_TEXTE À ÉTUDIER_.
☆ ☆ ☆ ☆ ☆

31La création de l’hospice du Perron répond à plusieurs exigences : pour le préfet, qui en prend l’initiative, il s’agit avant tout de réduire le nombre des incurables jusque là installés à l’Hôtel-Dieu. Comme l’administration n’a pas de place à l’Hôtel-Dieu et veut utiliser La Charité comme auxiliaire de l’Hôtel-Dieu en cas d’épidémie, elle songe à utiliser le domaine du Perron, situé à Oullins (dix kilomètres au sud-ouest de Lyon) acquis par les hospices en 176252. L’hôpital définit donc la liste des incurables53 et refuse au maire de Lyon la moitié des places, car c’est pour les incurables de l’Hôtel-Dieu et du dépôt de mendicité que le Perron est conçu. Comme il s’agit aussi de développer les œuvres payantes, la moitié des lits prévus sera réservée aux malades payants. Le ministre accepte rapidement le projet (octobre 1842) et la commission chargée du règlement présente son projet à la fin décembre 1843, après avoir conféré avec l’inspecteur Watteville. Malgré l’avis du ministre, les conditions d’accès sont sévères : l’indigence, cinq ans de résidence à Lyon en plus des infirmités, et, pour les payants, 450 F de pension annuelle. Si le service sanitaire semble important (trois visites médicales, présence de deux internes), les incurables le paient de leur liberté : les sorties sont supprimées, de peur que les incurables ne deviennent un incommode ou dangereux voisinage pour les campagnes. Les incurables payants ne sont pas mieux traités. Refusant d’assimiler l’hospice à une maison de retraite, le règlement leur applique le même traitement et le même régime alimentaire qu’aux gratuits. On leur refuse aussi les chambres particulières, « qui seraient hors d’une surveillance habituelle et facile. La nuit surtout il serait impossible de connaître et de donner à chacun les soins qui peuvent lui être nécessaires ». Une fois encore, médicalisation, mise à l’écart, surveillance accrue, vont ensemble.

☆ ☆ ☆ ☆ ☆

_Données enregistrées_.

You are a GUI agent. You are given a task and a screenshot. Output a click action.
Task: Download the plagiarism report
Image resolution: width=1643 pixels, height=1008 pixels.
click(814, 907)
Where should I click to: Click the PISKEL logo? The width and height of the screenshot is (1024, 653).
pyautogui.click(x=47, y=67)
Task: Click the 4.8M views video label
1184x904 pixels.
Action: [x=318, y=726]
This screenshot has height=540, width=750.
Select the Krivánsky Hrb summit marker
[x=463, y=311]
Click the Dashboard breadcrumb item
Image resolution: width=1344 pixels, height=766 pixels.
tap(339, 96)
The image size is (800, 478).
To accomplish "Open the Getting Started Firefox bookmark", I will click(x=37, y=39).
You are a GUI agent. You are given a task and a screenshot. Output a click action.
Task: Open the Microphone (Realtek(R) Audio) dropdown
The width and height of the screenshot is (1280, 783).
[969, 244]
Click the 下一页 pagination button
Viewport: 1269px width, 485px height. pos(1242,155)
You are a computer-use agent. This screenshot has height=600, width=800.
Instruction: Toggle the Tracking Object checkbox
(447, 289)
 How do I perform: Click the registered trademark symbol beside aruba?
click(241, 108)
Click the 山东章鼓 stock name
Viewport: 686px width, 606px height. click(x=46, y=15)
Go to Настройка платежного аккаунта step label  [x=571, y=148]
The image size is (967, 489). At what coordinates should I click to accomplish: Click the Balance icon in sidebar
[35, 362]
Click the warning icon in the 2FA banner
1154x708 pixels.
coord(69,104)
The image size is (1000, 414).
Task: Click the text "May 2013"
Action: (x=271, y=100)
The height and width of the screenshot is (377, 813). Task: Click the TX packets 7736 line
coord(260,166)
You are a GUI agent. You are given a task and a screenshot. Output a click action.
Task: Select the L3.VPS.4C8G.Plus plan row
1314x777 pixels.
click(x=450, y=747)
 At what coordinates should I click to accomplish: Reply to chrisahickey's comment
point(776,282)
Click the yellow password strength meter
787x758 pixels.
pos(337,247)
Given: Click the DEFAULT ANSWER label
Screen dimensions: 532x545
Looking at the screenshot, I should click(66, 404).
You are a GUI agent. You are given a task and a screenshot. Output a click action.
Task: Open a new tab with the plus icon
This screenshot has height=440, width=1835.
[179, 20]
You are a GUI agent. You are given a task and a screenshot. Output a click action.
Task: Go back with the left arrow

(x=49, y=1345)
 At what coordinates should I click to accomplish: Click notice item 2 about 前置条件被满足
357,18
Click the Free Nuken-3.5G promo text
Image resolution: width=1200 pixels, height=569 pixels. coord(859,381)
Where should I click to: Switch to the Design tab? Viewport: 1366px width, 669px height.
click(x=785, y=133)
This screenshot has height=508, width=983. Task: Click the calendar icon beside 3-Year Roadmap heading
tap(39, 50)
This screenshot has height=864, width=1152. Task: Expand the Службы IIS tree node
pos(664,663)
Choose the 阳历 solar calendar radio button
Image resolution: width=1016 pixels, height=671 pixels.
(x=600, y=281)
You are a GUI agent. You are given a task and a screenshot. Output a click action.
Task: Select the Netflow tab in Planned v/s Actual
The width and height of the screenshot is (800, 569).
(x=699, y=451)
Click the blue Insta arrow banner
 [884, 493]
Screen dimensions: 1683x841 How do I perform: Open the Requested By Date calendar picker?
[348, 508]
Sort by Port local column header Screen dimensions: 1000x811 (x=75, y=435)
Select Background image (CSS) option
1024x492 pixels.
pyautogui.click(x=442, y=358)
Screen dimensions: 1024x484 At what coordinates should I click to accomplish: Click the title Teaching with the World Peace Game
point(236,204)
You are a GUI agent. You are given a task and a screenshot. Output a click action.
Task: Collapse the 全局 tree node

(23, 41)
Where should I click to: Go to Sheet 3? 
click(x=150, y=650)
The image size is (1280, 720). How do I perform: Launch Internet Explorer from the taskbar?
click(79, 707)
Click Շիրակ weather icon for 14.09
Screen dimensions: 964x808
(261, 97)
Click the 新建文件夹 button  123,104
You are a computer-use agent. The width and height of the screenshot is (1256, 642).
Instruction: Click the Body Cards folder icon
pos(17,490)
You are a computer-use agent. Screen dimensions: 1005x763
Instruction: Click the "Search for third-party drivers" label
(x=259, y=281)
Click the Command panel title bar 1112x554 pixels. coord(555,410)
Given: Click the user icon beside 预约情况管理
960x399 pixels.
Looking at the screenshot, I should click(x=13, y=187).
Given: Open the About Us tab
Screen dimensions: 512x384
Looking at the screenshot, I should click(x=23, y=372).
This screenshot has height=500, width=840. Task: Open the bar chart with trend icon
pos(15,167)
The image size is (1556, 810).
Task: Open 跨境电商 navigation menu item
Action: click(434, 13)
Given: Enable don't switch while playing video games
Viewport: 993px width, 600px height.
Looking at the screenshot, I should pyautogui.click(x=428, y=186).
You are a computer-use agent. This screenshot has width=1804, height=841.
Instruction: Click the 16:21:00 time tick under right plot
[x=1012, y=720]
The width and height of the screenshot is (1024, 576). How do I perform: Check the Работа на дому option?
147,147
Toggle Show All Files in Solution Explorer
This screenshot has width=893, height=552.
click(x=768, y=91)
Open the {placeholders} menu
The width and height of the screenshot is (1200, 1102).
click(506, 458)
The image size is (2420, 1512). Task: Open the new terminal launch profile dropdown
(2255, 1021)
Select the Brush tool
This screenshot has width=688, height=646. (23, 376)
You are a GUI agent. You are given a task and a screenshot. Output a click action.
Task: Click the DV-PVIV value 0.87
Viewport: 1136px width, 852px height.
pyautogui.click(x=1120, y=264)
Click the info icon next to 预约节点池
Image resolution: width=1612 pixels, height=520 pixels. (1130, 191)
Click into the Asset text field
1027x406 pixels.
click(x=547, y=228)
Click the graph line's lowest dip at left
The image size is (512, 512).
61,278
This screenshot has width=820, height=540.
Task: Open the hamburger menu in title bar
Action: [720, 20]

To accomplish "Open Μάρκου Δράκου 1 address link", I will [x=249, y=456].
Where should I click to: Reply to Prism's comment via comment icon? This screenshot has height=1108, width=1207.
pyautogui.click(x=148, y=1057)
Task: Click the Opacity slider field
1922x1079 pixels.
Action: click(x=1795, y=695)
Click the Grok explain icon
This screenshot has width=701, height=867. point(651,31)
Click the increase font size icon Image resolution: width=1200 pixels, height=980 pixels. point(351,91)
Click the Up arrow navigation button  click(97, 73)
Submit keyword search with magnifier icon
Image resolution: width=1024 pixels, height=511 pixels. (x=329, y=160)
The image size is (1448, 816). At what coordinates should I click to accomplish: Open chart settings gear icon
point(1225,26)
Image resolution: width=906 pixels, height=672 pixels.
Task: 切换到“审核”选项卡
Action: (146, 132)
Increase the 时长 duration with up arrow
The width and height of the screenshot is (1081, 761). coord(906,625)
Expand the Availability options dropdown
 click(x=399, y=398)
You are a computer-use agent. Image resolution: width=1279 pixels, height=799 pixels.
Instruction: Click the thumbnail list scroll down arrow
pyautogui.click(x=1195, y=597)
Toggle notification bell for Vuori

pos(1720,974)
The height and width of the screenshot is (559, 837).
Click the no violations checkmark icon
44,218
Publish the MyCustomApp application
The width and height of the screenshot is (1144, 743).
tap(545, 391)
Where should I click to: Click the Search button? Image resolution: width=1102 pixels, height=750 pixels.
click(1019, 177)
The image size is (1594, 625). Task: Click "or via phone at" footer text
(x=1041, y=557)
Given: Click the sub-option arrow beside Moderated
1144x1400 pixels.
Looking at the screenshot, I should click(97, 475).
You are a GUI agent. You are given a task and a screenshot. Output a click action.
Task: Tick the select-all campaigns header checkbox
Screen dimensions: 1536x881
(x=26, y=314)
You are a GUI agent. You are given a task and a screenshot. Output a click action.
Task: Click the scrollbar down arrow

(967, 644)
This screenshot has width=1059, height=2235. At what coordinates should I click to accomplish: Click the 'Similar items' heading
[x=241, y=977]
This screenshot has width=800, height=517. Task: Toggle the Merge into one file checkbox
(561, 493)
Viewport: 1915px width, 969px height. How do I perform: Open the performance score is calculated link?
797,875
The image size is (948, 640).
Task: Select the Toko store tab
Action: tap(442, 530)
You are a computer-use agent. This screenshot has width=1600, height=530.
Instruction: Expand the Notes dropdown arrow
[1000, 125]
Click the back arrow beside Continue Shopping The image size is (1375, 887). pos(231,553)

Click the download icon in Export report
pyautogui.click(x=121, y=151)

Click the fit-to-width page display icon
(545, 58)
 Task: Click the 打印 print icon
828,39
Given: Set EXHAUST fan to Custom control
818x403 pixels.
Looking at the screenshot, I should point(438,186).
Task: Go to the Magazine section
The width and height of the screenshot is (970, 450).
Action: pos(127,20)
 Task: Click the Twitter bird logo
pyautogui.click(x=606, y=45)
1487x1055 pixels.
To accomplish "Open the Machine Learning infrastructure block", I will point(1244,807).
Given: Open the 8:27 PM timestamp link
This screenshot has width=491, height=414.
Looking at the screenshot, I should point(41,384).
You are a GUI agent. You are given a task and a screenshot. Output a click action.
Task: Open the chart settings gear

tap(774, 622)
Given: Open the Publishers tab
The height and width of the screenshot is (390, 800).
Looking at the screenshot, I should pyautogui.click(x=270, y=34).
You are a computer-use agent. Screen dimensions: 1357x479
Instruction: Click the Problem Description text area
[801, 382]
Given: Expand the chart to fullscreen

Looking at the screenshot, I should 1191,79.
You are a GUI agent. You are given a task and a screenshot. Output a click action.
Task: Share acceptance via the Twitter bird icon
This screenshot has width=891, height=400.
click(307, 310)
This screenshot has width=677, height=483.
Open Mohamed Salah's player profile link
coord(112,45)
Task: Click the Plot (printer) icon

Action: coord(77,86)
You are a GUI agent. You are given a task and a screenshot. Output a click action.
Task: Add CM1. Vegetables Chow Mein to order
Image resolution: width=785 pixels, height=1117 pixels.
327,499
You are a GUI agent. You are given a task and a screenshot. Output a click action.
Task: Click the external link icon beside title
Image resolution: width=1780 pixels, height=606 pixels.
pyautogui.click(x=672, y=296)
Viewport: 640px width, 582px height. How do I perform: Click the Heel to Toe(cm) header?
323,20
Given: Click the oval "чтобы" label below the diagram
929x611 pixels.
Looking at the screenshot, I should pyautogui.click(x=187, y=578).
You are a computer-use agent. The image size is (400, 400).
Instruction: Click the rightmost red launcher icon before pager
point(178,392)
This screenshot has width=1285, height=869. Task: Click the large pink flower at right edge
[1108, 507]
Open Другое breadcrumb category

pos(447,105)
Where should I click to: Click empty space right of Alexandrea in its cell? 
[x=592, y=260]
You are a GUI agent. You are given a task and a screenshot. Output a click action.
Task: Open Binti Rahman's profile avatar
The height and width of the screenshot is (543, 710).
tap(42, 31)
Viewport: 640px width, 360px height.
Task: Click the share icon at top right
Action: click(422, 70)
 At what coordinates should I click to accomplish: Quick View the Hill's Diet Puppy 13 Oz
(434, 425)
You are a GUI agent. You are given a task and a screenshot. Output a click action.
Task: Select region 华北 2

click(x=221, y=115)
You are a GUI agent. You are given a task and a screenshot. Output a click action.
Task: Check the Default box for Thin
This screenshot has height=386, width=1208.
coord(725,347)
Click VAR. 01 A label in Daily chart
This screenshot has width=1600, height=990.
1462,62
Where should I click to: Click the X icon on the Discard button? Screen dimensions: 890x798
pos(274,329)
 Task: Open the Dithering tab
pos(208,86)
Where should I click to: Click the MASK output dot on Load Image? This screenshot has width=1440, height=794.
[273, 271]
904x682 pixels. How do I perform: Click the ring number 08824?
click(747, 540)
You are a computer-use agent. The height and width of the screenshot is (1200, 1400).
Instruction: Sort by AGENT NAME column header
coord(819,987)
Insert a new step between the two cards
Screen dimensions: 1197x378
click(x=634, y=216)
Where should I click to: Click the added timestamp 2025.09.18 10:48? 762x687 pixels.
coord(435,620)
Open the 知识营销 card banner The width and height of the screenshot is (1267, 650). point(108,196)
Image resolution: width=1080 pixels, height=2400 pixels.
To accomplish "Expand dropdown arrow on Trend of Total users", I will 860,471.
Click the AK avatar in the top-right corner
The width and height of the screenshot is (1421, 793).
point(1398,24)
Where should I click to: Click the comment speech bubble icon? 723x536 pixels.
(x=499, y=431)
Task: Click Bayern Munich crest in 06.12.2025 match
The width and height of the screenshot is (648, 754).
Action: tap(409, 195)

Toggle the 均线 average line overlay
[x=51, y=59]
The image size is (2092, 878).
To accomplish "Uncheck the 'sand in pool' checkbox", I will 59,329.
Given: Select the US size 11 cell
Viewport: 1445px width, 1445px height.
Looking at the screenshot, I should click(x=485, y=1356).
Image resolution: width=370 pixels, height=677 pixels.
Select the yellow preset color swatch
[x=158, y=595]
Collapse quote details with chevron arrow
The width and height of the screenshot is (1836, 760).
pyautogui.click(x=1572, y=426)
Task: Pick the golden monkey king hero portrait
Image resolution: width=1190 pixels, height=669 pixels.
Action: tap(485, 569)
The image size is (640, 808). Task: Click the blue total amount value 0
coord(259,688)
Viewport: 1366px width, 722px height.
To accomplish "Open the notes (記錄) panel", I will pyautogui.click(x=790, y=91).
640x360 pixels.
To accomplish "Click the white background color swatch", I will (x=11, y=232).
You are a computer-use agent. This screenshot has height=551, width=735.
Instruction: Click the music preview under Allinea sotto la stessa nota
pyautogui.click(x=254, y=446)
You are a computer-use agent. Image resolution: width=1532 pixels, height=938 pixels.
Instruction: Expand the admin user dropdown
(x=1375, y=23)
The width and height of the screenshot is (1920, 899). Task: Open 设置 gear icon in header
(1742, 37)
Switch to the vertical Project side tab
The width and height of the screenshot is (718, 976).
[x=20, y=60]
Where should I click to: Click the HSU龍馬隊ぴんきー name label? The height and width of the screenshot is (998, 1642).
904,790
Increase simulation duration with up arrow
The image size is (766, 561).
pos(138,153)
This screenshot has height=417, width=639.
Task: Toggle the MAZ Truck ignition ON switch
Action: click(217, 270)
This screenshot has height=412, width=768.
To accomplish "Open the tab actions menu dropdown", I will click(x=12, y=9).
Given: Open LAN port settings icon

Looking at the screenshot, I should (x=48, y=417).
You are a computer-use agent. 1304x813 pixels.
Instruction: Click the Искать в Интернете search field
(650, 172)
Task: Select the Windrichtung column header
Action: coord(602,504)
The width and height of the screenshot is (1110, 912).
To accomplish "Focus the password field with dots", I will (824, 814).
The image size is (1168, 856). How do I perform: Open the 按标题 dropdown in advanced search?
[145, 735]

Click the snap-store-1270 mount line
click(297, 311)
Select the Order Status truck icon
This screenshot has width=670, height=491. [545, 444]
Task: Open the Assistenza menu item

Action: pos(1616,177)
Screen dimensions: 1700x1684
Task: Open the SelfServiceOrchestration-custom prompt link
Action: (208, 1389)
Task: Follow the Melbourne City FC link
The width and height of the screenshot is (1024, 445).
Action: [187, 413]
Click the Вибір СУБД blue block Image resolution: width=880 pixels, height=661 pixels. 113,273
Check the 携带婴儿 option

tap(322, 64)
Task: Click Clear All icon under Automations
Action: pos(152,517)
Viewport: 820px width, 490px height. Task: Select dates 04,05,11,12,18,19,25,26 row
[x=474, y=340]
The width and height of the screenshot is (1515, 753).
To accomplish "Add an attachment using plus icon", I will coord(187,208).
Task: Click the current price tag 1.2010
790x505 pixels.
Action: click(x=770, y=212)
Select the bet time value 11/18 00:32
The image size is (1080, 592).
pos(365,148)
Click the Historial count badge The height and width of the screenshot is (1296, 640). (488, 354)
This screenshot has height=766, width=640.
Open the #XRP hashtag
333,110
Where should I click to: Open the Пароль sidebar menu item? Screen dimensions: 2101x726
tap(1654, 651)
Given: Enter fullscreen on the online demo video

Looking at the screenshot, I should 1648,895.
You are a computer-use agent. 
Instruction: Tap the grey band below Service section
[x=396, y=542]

☆ ☆ ☆ ☆ ☆

_CONSIGNE_.
Restituez intégralement le texte sur l'hospice du Perron, sans en modifier un seul mot.

_CORRIGÉ_.
31La création de l’hospice du Perron répond à plusieurs exigences : pour le préfet, qui en prend l’initiative, il s’agit avant tout de réduire le nombre des incurables jusque là installés à l’Hôtel-Dieu. Comme l’administration n’a pas de place à l’Hôtel-Dieu et veut utiliser La Charité comme auxiliaire de l’Hôtel-Dieu en cas d’épidémie, elle songe à utiliser le domaine du Perron, situé à Oullins (dix kilomètres au sud-ouest de Lyon) acquis par les hospices en 176252. L’hôpital définit donc la liste des incurables53 et refuse au maire de Lyon la moitié des places, car c’est pour les incurables de l’Hôtel-Dieu et du dépôt de mendicité que le Perron est conçu. Comme il s’agit aussi de développer les œuvres payantes, la moitié des lits prévus sera réservée aux malades payants. Le ministre accepte rapidement le projet (octobre 1842) et la commission chargée du règlement présente son projet à la fin décembre 1843, après avoir conféré avec l’inspecteur Watteville. Malgré l’avis du ministre, les conditions d’accès sont sévères : l’indigence, cinq ans de résidence à Lyon en plus des infirmités, et, pour les payants, 450 F de pension annuelle. Si le service sanitaire semble important (trois visites médicales, présence de deux internes), les incurables le paient de leur liberté : les sorties sont supprimées, de peur que les incurables ne deviennent un incommode ou dangereux voisinage pour les campagnes. Les incurables payants ne sont pas mieux traités. Refusant d’assimiler l’hospice à une maison de retraite, le règlement leur applique le même traitement et le même régime alimentaire qu’aux gratuits. On leur refuse aussi les chambres particulières, « qui seraient hors d’une surveillance habituelle et facile. La nuit surtout il serait impossible de connaître et de donner à chacun les soins qui peuvent lui être nécessaires ». Une fois encore, médicalisation, mise à l’écart, surveillance accrue, vont ensemble.